#### WHAT THIS TASK INVOLVES
Return all of the records exactly.
|---|
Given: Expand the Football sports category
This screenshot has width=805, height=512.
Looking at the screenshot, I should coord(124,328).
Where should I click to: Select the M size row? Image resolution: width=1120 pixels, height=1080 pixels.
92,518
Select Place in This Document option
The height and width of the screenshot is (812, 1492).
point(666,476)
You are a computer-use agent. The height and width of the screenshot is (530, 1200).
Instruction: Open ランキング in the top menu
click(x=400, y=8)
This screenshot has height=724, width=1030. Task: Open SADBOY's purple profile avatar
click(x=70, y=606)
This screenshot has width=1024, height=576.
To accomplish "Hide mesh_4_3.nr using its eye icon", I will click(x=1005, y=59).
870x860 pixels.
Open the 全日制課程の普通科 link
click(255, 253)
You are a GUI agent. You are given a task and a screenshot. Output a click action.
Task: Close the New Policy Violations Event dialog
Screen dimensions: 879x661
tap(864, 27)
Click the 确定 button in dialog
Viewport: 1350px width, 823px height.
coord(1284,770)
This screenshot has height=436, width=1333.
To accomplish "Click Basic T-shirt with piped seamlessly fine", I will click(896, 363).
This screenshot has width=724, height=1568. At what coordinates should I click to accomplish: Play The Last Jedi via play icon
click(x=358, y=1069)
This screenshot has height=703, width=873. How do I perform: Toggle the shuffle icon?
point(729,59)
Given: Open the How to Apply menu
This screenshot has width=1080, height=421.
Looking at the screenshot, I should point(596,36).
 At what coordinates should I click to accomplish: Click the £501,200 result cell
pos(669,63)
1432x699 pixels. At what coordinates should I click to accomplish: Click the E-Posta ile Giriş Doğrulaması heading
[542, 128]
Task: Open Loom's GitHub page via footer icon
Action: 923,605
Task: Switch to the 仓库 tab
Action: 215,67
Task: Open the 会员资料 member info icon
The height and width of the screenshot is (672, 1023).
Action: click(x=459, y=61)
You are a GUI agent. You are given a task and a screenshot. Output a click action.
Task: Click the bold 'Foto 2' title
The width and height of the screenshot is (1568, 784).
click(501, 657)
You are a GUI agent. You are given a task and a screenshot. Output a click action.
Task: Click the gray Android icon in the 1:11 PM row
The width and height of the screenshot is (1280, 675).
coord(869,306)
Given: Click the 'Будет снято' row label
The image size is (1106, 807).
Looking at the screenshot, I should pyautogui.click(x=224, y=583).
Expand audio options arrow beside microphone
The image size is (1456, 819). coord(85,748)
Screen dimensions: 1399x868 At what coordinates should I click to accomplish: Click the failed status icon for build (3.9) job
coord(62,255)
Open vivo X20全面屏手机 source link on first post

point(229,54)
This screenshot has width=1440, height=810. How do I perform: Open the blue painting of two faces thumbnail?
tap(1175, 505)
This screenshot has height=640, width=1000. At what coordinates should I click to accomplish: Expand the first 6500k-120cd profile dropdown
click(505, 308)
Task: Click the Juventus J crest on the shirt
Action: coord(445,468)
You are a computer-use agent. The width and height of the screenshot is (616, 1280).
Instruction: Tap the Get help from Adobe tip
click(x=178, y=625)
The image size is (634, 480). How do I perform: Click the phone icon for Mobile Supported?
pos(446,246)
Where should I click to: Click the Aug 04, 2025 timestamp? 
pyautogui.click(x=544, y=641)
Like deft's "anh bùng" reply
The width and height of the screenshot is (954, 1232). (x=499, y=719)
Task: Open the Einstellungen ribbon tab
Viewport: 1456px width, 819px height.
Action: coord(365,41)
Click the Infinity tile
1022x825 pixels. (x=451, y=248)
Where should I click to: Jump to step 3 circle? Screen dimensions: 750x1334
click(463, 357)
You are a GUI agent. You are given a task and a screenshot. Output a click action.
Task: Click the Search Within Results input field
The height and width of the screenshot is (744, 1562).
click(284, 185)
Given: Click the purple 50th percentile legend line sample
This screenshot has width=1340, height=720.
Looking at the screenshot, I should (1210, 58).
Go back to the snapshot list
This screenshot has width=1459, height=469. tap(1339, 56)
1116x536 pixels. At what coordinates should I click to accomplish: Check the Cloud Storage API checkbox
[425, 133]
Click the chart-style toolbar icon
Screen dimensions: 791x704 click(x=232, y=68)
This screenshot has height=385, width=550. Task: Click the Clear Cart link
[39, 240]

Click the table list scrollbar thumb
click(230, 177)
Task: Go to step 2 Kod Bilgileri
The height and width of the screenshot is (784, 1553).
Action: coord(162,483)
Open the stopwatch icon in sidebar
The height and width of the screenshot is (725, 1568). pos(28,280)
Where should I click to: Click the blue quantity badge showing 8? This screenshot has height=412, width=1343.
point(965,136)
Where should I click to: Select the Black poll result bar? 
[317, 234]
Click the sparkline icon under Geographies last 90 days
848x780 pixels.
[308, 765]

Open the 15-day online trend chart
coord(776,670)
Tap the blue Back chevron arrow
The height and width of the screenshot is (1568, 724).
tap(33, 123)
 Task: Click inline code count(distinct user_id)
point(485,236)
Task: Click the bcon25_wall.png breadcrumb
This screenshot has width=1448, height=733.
|---|
#### RESPONSE TO THIS EXERCISE
Given: Expand the Football sports category
This screenshot has width=805, height=512.
Looking at the screenshot, I should coord(124,328).
Where should I click to: Select the M size row? Image resolution: width=1120 pixels, height=1080 pixels.
92,518
Select Place in This Document option
The height and width of the screenshot is (812, 1492).
point(666,476)
You are a computer-use agent. The height and width of the screenshot is (530, 1200).
Instruction: Open ランキング in the top menu
click(x=400, y=8)
This screenshot has height=724, width=1030. Task: Open SADBOY's purple profile avatar
click(x=70, y=606)
This screenshot has width=1024, height=576.
To accomplish "Hide mesh_4_3.nr using its eye icon", I will click(x=1005, y=59).
870x860 pixels.
Open the 全日制課程の普通科 link
click(255, 253)
You are a GUI agent. You are given a task and a screenshot. Output a click action.
Task: Close the New Policy Violations Event dialog
Screen dimensions: 879x661
tap(864, 27)
Click the 确定 button in dialog
Viewport: 1350px width, 823px height.
coord(1284,770)
This screenshot has height=436, width=1333.
To accomplish "Click Basic T-shirt with piped seamlessly fine", I will click(896, 363).
This screenshot has width=724, height=1568. At what coordinates should I click to accomplish: Play The Last Jedi via play icon
click(x=358, y=1069)
This screenshot has height=703, width=873. How do I perform: Toggle the shuffle icon?
point(729,59)
Given: Open the How to Apply menu
This screenshot has width=1080, height=421.
Looking at the screenshot, I should point(596,36).
 At what coordinates should I click to accomplish: Click the £501,200 result cell
pos(669,63)
1432x699 pixels. At what coordinates should I click to accomplish: Click the E-Posta ile Giriş Doğrulaması heading
[542, 128]
Task: Open Loom's GitHub page via footer icon
Action: 923,605
Task: Switch to the 仓库 tab
Action: 215,67
Task: Open the 会员资料 member info icon
The height and width of the screenshot is (672, 1023).
Action: click(x=459, y=61)
You are a GUI agent. You are given a task and a screenshot. Output a click action.
Task: Click the bold 'Foto 2' title
The width and height of the screenshot is (1568, 784).
click(501, 657)
You are a GUI agent. You are given a task and a screenshot. Output a click action.
Task: Click the gray Android icon in the 1:11 PM row
The width and height of the screenshot is (1280, 675).
coord(869,306)
Given: Click the 'Будет снято' row label
The image size is (1106, 807).
Looking at the screenshot, I should pyautogui.click(x=224, y=583).
Expand audio options arrow beside microphone
The image size is (1456, 819). coord(85,748)
Screen dimensions: 1399x868 At what coordinates should I click to accomplish: Click the failed status icon for build (3.9) job
coord(62,255)
Open vivo X20全面屏手机 source link on first post

point(229,54)
This screenshot has width=1440, height=810. How do I perform: Open the blue painting of two faces thumbnail?
tap(1175, 505)
This screenshot has height=640, width=1000. At what coordinates should I click to accomplish: Expand the first 6500k-120cd profile dropdown
click(505, 308)
Task: Click the Juventus J crest on the shirt
Action: coord(445,468)
You are a computer-use agent. The width and height of the screenshot is (616, 1280).
Instruction: Tap the Get help from Adobe tip
click(x=178, y=625)
The image size is (634, 480). How do I perform: Click the phone icon for Mobile Supported?
pos(446,246)
Where should I click to: Click the Aug 04, 2025 timestamp? 
pyautogui.click(x=544, y=641)
Like deft's "anh bùng" reply
The width and height of the screenshot is (954, 1232). (x=499, y=719)
Task: Open the Einstellungen ribbon tab
Viewport: 1456px width, 819px height.
Action: coord(365,41)
Click the Infinity tile
1022x825 pixels. (x=451, y=248)
Where should I click to: Jump to step 3 circle? Screen dimensions: 750x1334
click(463, 357)
You are a GUI agent. You are given a task and a screenshot. Output a click action.
Task: Click the Search Within Results input field
The height and width of the screenshot is (744, 1562).
click(284, 185)
Given: Click the purple 50th percentile legend line sample
This screenshot has width=1340, height=720.
Looking at the screenshot, I should (1210, 58).
Go back to the snapshot list
This screenshot has width=1459, height=469. tap(1339, 56)
1116x536 pixels. At what coordinates should I click to accomplish: Check the Cloud Storage API checkbox
[425, 133]
Click the chart-style toolbar icon
Screen dimensions: 791x704 click(x=232, y=68)
This screenshot has height=385, width=550. Task: Click the Clear Cart link
[39, 240]

Click the table list scrollbar thumb
click(230, 177)
Task: Go to step 2 Kod Bilgileri
The height and width of the screenshot is (784, 1553).
Action: coord(162,483)
Open the stopwatch icon in sidebar
The height and width of the screenshot is (725, 1568). pos(28,280)
Where should I click to: Click the blue quantity badge showing 8? This screenshot has height=412, width=1343.
point(965,136)
Where should I click to: Select the Black poll result bar? 
[317, 234]
Click the sparkline icon under Geographies last 90 days
848x780 pixels.
[308, 765]

Open the 15-day online trend chart
coord(776,670)
Tap the blue Back chevron arrow
The height and width of the screenshot is (1568, 724).
tap(33, 123)
 Task: Click inline code count(distinct user_id)
point(485,236)
Task: Click the bcon25_wall.png breadcrumb
This screenshot has width=1448, height=733.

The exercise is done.